:: DATA TO PROCESS ::

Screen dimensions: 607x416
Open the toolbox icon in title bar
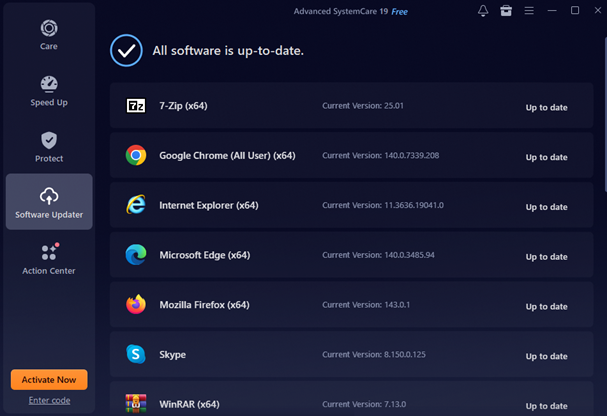click(x=507, y=11)
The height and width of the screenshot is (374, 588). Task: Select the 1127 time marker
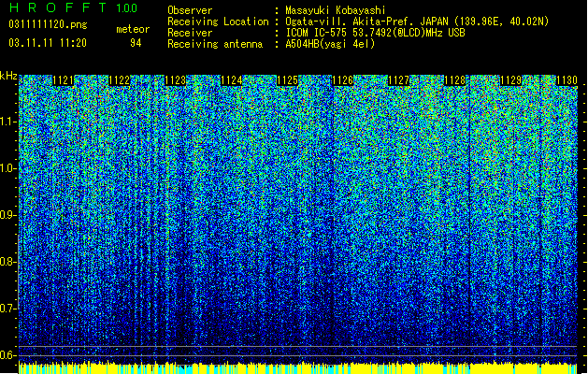[398, 80]
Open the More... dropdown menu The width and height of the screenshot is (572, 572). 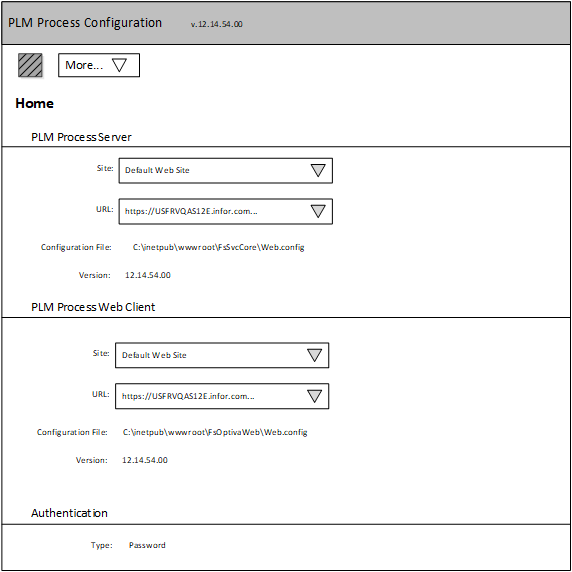[x=99, y=65]
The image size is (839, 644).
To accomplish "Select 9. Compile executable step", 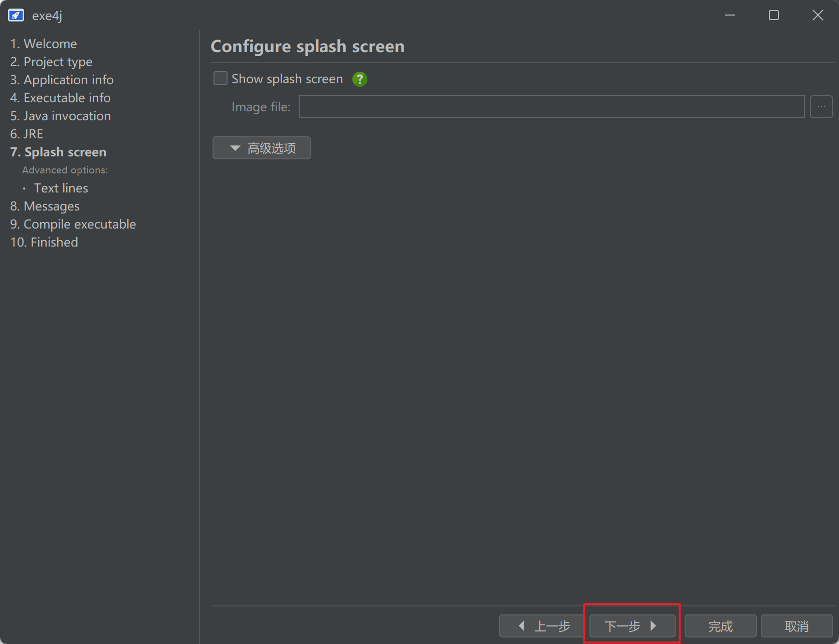I will [x=73, y=224].
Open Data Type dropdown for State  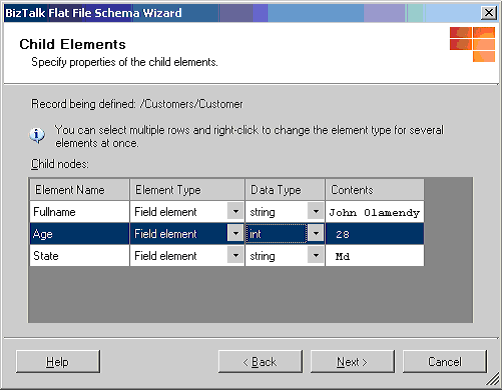coord(316,256)
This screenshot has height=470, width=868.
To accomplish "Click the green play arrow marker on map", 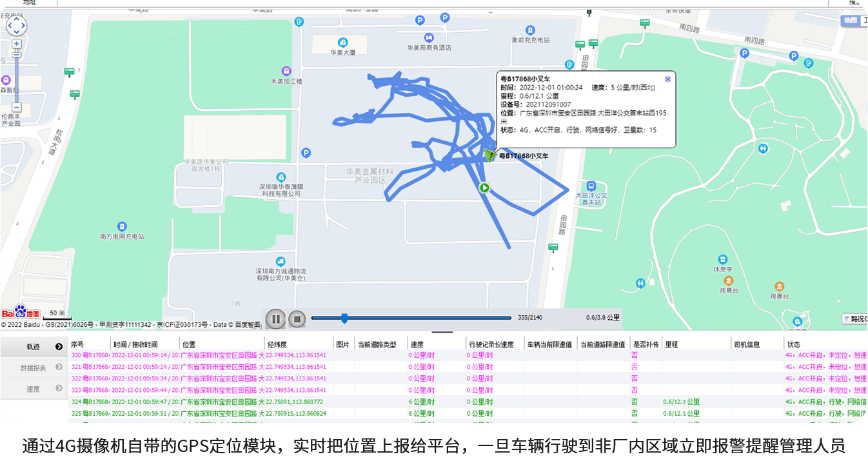I will pos(485,188).
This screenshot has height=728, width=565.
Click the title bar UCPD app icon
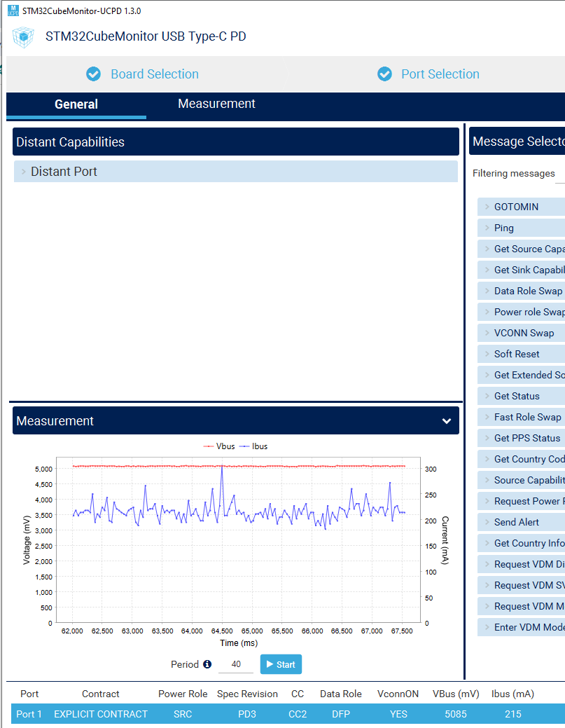point(13,11)
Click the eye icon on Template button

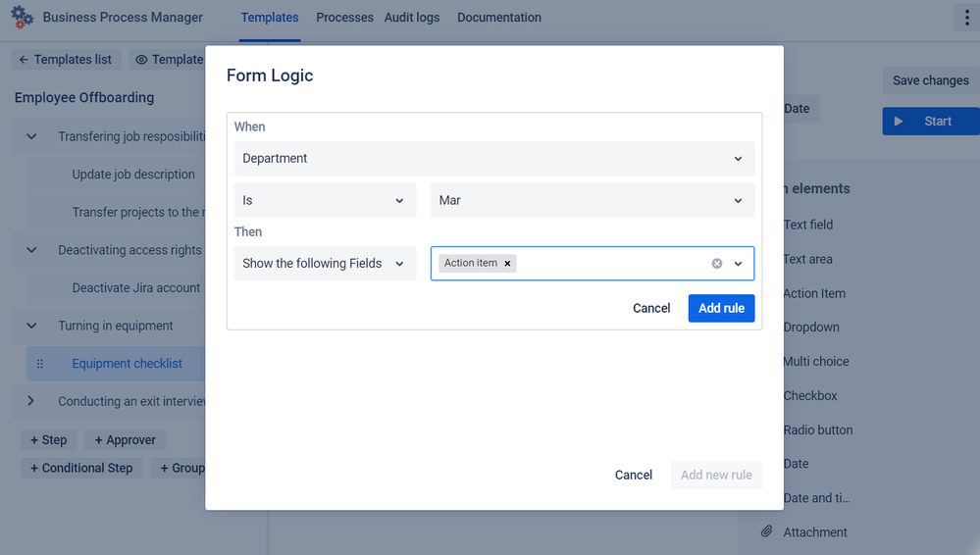tap(142, 60)
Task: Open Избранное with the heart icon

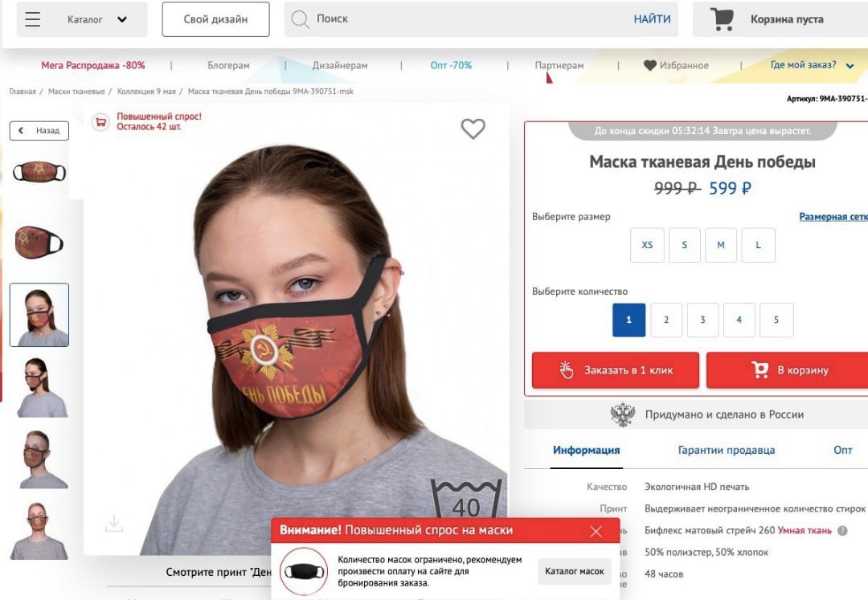Action: pos(676,65)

:::

WHAT THE EXERCISE ASKS →
Copy, from the data above, every line where the word "This" appears.

WRITTEN SOLUTION →
This screenshot has height=470, width=868.
This screenshot has height=728, width=565.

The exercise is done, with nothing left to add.